-- Task material --
------------------------

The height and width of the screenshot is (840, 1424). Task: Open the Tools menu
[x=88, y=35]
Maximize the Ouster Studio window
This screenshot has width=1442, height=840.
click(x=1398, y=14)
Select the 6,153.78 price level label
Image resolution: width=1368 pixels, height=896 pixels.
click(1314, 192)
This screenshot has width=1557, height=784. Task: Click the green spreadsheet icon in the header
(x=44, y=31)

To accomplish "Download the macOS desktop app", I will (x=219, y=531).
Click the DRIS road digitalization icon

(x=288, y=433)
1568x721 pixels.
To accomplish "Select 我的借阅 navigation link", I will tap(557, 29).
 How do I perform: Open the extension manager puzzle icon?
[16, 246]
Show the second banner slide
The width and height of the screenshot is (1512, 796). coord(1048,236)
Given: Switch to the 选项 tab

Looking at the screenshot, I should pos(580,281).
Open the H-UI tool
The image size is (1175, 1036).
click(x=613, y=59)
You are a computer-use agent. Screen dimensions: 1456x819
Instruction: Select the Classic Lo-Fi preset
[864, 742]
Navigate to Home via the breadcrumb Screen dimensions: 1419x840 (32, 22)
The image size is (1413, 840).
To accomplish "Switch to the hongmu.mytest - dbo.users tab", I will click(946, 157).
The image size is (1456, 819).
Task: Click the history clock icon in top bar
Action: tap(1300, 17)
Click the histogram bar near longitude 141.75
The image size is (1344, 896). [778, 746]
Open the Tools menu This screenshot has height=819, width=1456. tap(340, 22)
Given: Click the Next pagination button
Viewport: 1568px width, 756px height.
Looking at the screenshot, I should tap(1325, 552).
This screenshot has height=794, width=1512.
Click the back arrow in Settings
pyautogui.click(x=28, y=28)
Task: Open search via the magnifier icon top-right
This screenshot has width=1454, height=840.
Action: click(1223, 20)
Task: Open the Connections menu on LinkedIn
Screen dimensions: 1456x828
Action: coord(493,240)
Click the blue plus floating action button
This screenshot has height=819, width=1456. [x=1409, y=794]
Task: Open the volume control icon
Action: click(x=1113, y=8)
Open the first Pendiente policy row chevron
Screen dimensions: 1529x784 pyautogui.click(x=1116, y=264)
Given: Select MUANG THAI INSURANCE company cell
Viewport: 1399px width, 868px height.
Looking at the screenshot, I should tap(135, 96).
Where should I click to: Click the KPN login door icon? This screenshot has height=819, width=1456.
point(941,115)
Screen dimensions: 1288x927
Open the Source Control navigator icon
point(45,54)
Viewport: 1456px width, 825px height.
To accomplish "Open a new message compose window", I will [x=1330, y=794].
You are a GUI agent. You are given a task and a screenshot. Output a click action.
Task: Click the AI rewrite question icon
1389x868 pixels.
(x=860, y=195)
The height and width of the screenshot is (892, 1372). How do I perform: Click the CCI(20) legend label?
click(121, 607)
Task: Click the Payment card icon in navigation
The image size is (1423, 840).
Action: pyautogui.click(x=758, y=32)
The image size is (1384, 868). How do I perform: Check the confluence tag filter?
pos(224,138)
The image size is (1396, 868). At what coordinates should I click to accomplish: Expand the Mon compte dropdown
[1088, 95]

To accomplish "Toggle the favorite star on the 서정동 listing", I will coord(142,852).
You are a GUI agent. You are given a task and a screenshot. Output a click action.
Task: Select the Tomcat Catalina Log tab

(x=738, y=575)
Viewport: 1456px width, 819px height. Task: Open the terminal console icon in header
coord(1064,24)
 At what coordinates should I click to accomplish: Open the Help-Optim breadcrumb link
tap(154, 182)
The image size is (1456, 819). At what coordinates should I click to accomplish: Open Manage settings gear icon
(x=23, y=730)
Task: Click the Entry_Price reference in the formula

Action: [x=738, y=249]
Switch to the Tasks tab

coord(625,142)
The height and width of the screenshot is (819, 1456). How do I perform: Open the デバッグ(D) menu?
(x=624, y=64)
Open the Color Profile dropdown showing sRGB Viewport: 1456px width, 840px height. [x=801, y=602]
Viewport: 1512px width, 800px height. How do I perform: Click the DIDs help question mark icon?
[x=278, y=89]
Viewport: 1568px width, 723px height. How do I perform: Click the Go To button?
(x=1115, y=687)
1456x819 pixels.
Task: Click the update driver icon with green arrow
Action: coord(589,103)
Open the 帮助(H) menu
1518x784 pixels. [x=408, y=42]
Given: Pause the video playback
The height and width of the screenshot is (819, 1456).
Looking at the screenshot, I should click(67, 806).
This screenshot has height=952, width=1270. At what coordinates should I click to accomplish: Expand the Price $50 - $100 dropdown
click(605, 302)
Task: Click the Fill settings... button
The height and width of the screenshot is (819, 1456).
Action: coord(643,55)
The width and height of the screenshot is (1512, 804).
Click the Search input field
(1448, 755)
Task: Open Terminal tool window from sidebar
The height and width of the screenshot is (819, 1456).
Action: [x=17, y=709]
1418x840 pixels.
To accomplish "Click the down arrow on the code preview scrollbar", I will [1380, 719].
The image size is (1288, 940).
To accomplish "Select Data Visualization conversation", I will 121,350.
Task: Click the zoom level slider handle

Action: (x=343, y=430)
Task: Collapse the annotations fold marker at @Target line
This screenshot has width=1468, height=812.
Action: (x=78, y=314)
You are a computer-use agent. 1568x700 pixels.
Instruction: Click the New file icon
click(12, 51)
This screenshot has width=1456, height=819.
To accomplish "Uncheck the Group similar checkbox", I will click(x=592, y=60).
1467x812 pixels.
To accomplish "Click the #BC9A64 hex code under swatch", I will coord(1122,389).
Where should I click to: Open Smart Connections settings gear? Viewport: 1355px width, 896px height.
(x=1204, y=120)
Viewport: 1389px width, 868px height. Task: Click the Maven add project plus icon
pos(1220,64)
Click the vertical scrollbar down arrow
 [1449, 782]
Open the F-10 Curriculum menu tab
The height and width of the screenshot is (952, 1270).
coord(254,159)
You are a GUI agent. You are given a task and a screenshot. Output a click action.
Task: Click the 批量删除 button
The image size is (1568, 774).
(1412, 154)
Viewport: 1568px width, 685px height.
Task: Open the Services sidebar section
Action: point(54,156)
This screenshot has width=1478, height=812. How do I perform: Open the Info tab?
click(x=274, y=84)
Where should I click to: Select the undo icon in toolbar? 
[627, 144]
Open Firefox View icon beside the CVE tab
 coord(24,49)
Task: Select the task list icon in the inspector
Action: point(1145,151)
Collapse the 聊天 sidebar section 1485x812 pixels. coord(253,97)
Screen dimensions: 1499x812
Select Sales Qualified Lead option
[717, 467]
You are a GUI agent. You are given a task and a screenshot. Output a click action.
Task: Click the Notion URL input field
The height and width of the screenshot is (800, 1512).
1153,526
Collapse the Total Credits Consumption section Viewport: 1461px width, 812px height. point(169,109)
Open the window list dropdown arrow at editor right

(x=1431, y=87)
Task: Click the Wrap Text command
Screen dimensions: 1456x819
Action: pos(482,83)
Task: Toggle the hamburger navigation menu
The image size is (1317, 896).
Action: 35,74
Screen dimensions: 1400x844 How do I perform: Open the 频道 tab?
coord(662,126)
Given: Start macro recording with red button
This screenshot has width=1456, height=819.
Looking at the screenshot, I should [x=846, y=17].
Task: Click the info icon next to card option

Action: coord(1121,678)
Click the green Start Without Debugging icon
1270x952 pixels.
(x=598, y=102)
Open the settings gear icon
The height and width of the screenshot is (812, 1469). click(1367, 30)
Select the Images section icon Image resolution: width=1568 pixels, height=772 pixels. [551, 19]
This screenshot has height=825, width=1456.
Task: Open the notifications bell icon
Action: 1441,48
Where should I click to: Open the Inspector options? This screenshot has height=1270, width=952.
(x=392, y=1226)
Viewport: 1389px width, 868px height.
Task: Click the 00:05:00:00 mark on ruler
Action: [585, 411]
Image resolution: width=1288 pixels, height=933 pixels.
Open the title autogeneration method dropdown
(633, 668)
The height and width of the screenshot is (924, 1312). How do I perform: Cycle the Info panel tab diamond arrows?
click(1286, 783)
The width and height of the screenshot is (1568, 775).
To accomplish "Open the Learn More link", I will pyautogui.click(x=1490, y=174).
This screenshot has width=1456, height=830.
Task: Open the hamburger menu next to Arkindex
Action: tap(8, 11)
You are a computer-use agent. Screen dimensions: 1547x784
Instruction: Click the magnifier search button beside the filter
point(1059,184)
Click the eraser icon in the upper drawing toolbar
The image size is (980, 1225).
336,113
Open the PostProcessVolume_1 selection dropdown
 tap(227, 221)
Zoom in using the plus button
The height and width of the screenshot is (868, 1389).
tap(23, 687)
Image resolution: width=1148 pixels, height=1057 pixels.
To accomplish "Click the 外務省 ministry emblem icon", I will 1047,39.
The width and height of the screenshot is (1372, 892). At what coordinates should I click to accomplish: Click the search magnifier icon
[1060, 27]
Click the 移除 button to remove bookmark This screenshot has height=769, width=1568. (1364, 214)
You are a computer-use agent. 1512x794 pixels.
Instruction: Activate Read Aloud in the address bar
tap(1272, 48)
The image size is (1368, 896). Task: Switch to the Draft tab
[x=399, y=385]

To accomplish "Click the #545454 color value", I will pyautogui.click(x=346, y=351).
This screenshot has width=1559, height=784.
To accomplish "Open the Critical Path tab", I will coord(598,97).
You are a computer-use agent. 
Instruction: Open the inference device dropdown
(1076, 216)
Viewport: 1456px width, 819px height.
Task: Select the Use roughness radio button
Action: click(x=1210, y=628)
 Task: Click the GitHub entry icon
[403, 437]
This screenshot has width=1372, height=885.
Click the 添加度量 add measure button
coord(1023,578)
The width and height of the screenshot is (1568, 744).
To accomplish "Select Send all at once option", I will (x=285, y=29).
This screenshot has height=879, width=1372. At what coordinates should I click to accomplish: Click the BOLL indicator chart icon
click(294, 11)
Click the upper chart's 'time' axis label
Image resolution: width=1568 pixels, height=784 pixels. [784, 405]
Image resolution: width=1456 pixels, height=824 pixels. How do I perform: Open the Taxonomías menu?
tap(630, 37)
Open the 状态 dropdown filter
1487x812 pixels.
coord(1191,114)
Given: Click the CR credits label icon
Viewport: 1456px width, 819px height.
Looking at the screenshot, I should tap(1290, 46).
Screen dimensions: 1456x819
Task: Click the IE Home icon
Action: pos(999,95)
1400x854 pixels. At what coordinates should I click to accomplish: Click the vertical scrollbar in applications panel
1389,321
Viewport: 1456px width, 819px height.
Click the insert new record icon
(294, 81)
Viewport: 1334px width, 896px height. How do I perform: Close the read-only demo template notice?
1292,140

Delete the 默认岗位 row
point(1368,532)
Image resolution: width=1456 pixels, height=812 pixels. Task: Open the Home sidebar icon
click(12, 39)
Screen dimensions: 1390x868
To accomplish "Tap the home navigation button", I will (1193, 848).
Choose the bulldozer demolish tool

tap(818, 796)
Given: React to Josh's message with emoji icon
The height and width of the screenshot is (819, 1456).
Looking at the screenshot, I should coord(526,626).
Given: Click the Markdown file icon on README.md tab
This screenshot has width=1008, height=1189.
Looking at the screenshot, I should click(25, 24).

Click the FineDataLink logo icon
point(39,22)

------------------------

-- Work to complete --
Each line that includes the word "Start" counts once; report how many such lines the entries have, and nothing else.

-- The answer --
2